Escrito por Guillaume
Data de publicação : {{ dayjs(1781712051*1000).local().format("L").toString()}}
Siga-nos
Este artigo é uma tradução automática

A situação não melhora no que diz respeito à memória RAM, sobretudo no que se refere à DDR5.

Lançada em outubro de 2022, a arquitetura Raptor Lake sucedeu à Alder Lake. Devia tirar partido das vantagens desta última para garantir uma transição suave para uma arquitetura totalmente nova. Na altura, porém, a Intel encontrava-se em grandes dificuldades e os seus engenheiros tinham imensa dificuldade em validar os progressos anunciados no papel. De facto, em vez de uma arquitetura totalmente nova, um ano após o Raptor Lake, a Intel acabou por lançar o Raptor Lake Refresh, a sua 14.ª geração de processadores, com muito poucas novidades. Só com o Meteor Lake para os computadores portáteis e, sobretudo, com o Arrow Lake, é que se viu a Intel finalmente mudar de marcha.
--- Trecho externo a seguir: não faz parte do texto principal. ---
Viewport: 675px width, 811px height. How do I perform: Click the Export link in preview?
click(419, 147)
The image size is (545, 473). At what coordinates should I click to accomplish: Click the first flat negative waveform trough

A DDR4 foi então completamente abandonada em favor da DDR5 e surgiu um novo soquete, o LGA-1851.

A Intel — tal como a maioria dos fabricantes — não tinha, no entanto, previsto a súbita inflação de alguns componentes provocada pela procura astronómica do setor da inteligência artificial. Em poucas semanas, os preços dos chips DRAM e NAND dispararam e, só no setor das barras de memória RAM DDR5, os preços subiram entre 200 % e 300 %. Menos rápida e, por isso, menos procurada pela IA, a DDR4 também registou um aumento, mas em proporções significativamente inferiores. O que tinha de acontecer aconteceu: os consumidores abandonaram completamente as plataformas mais modernas para se voltarem para arquiteturas mais antigas, ainda em DDR4.

As primeiras informações sobre os Core 200 Raptor Lake Next © Jaykihn

É sem dúvida isto que leva hoje a Intel a preparar o lançamento de uma terceira iteração do Raptor Lake, o Raptor Lake Next. A notícia ainda não foi confirmada pela Intel, mas várias fontes fidedignas estão convencidas da sua existência, o que, aliás, estaria em linha com os últimos comentários de Robert Hallock, diretor-geral da divisão de CPUs para o mercado de consumo da Intel: « O Raptor Lake é um elemento-chave da nossa estratégia, e quero deixar isso bem claro [ …] Continua a apresentar um desempenho muito elevado, mesmo perante o surgimento de várias gerações de hardware concorrente. Por isso, veio para ficar. Gostaria que todos compreendessem que o Raptor Lake continuará a estar amplamente disponível ».

Denominada Core 200 Raptor Lake Next, a nova arquitetura não está prevista para já: fala-se de um lançamento no início do próximo ano, com uma gama completa a seguir. Ainda não foram divulgados todos os detalhes, mas fala-se de modelos de alto desempenho com 16 ou 20 núcleos e de modelos muito mais acessíveis com 10 núcleos ou mesmo apenas 4 núcleos, compostos exclusivamente por núcleos de alto desempenho. É interessante notar que o lançamento destes Core 200 Raptor Lake Next marcaria também o regresso do soquete LGA-1700, enquanto, ao mesmo tempo, a Intel prepara a sua gama Nova Lake no soquete LGA-1954. Entre os dois, o soquete LGA-1851 dos Arrow Lake e Arrow Lake Refresh terá tido a vida útil mais curta.